▶ _INSTRUCTIONS FOR THE TASK_: Your reply should reproduce the data below without a single alteration, apart from dropping the images.

▶ _EXERCISE DATA_:
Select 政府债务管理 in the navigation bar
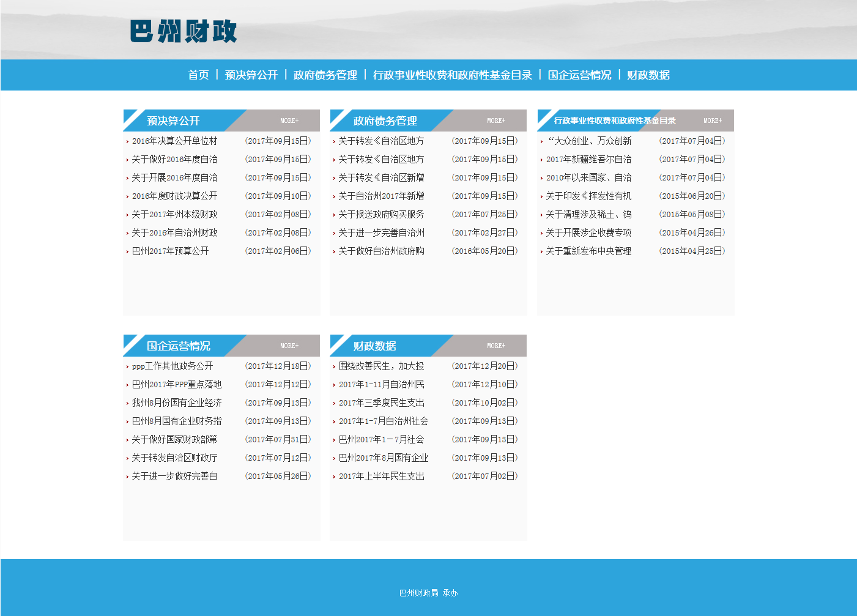857x616 pixels. click(325, 75)
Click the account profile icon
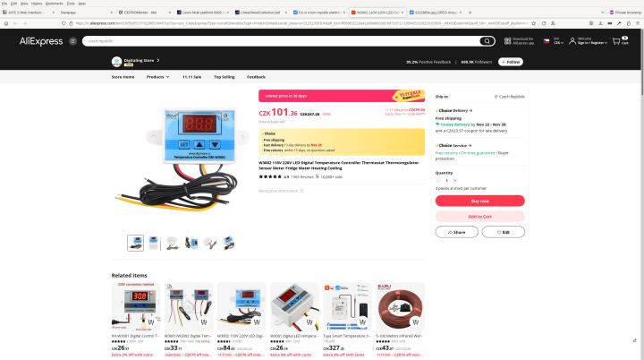 [x=572, y=40]
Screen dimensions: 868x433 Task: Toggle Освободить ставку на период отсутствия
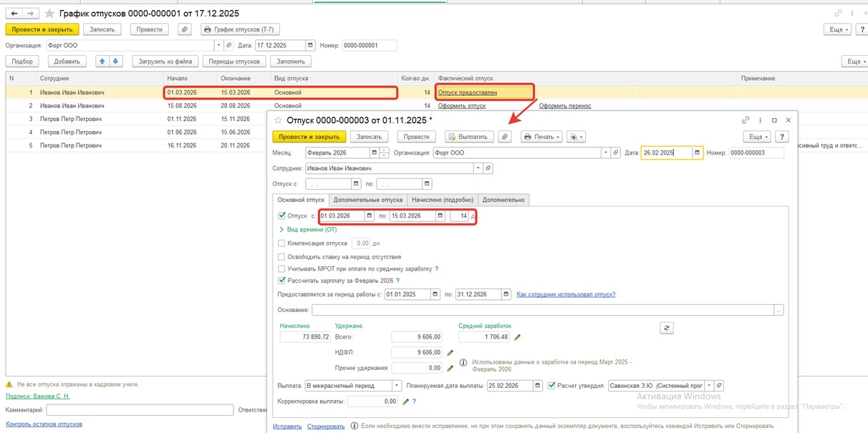pos(281,256)
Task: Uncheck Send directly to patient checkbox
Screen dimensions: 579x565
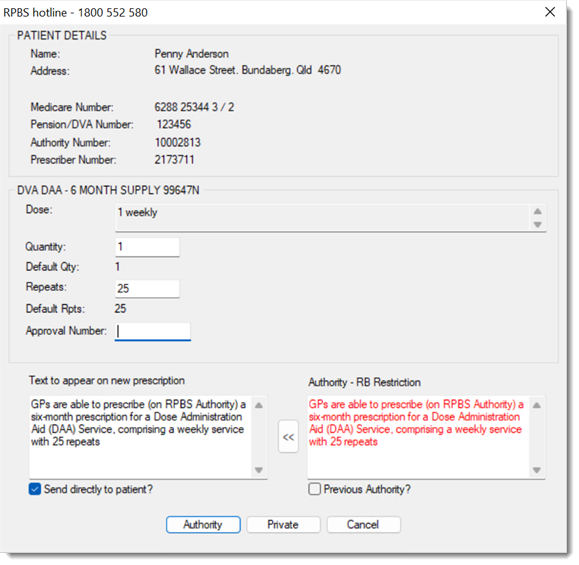Action: (35, 489)
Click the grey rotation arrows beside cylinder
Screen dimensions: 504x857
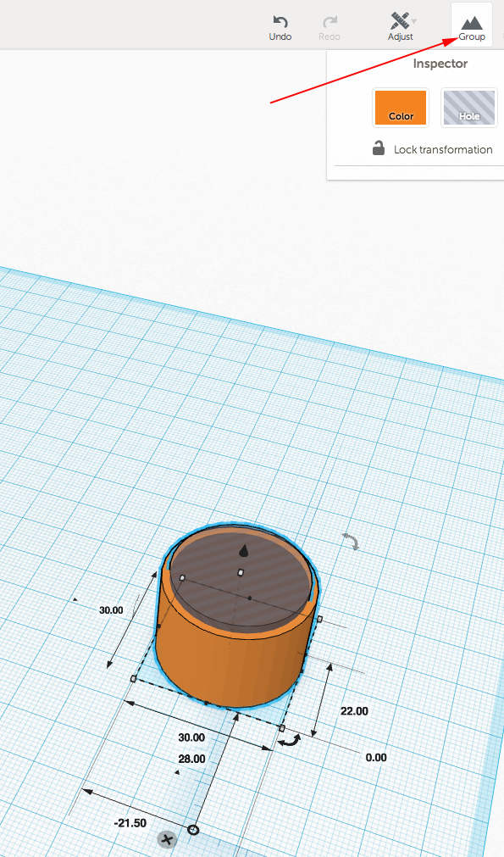pyautogui.click(x=351, y=541)
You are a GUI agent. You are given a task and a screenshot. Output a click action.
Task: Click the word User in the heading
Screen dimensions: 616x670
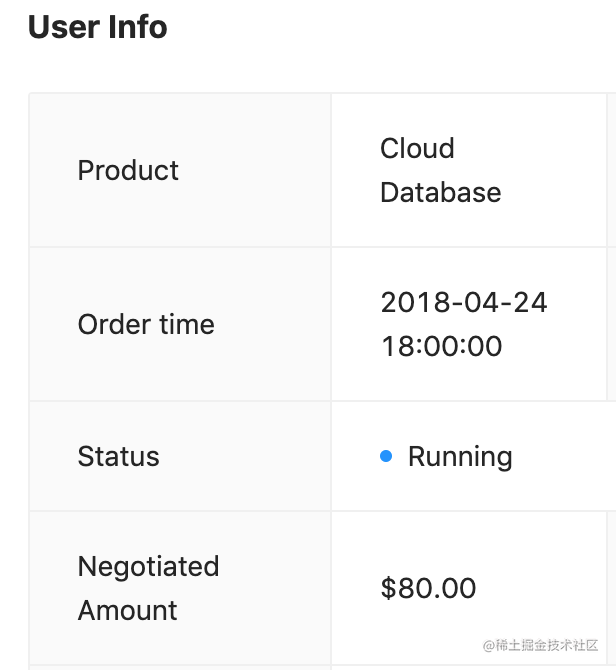pos(62,27)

▶ _RESPONSE TO THE EXERCISE_:
Select 政府债务管理 in the navigation bar
857x616 pixels. click(325, 75)
Click the account profile icon
 [x=572, y=40]
Screen dimensions: 868x433 Task: Toggle Освободить ставку на период отсутствия
pos(281,256)
Task: Uncheck Send directly to patient checkbox
Screen dimensions: 579x565
Action: (35, 489)
Click the grey rotation arrows beside cylinder
Screen dimensions: 504x857
pyautogui.click(x=351, y=541)
You are a GUI agent. You are given a task and a screenshot. Output a click action.
Task: Click the word User in the heading
Screen dimensions: 616x670
pos(62,27)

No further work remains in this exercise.